= WHAT NEEDS TO BE DONE =
Transcribe the records in full, keeping every word exactly as given.

+-------+

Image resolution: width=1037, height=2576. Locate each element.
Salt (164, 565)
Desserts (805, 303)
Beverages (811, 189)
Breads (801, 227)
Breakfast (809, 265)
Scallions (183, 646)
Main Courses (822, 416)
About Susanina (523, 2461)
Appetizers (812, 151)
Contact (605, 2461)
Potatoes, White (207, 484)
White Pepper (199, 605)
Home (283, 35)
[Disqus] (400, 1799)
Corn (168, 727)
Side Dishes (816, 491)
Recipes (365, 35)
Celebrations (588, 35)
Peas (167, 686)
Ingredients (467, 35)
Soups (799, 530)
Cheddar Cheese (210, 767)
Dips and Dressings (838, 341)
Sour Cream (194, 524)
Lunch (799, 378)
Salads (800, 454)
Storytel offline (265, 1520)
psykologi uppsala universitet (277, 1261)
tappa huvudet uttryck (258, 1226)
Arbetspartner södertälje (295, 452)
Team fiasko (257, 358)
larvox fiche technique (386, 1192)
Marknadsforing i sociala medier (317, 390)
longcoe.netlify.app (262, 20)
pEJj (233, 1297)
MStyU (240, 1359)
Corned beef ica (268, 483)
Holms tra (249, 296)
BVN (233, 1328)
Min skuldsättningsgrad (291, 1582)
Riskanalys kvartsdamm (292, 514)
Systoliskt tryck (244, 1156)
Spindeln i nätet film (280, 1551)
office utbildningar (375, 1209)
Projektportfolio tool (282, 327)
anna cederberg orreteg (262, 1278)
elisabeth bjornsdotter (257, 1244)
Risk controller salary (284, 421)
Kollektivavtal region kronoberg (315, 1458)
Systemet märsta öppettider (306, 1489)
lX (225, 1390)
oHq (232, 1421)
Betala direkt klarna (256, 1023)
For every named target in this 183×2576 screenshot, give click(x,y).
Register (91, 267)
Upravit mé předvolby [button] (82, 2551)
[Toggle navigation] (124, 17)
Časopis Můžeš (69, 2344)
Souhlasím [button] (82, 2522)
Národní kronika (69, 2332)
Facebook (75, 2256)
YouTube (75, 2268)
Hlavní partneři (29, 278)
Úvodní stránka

+-------+

= RESPONSE AREA =
Image resolution: width=1037, height=2576. Locate each element.
Salt (164, 565)
Desserts (805, 303)
Beverages (811, 189)
Breads (801, 227)
Breakfast (809, 265)
Scallions (183, 646)
Main Courses (822, 416)
About Susanina (523, 2461)
Appetizers (812, 151)
Contact (605, 2461)
Potatoes, White (207, 484)
White Pepper (199, 605)
Home (283, 35)
[Disqus] (400, 1799)
Corn (168, 727)
Side Dishes (816, 491)
Recipes (365, 35)
Celebrations (588, 35)
Peas (167, 686)
Ingredients (467, 35)
Soups (799, 530)
Cheddar Cheese (210, 767)
Dips and Dressings (838, 341)
Sour Cream (194, 524)
Lunch (799, 378)
Salads (800, 454)
Storytel offline (265, 1520)
psykologi uppsala universitet (277, 1261)
tappa huvudet uttryck (258, 1226)
Arbetspartner södertälje (295, 452)
Team fiasko (257, 358)
larvox fiche technique (386, 1192)
Marknadsforing i sociala medier (317, 390)
longcoe.netlify.app (262, 20)
pEJj (233, 1297)
MStyU (240, 1359)
Corned beef ica (268, 483)
Holms tra (249, 296)
BVN (233, 1328)
Min skuldsättningsgrad (291, 1582)
Riskanalys kvartsdamm (292, 514)
Systoliskt tryck (244, 1156)
Spindeln i nätet film (280, 1551)
office utbildningar (375, 1209)
Projektportfolio tool (282, 327)
anna cederberg orreteg (262, 1278)
elisabeth bjornsdotter (257, 1244)
Risk controller salary (284, 421)
Kollektivavtal region kronoberg (315, 1458)
Systemet märsta öppettider (306, 1489)
lX (225, 1390)
oHq (232, 1421)
Betala direkt klarna (256, 1023)
For every named target in this 183×2576 screenshot, give click(x,y).
Register (91, 267)
Upravit mé předvolby [button] (82, 2551)
[Toggle navigation] (124, 17)
Časopis Můžeš (69, 2344)
Souhlasím [button] (82, 2522)
Národní kronika (69, 2332)
Facebook (75, 2256)
YouTube (75, 2268)
Hlavní partneři (29, 278)
Úvodní stránka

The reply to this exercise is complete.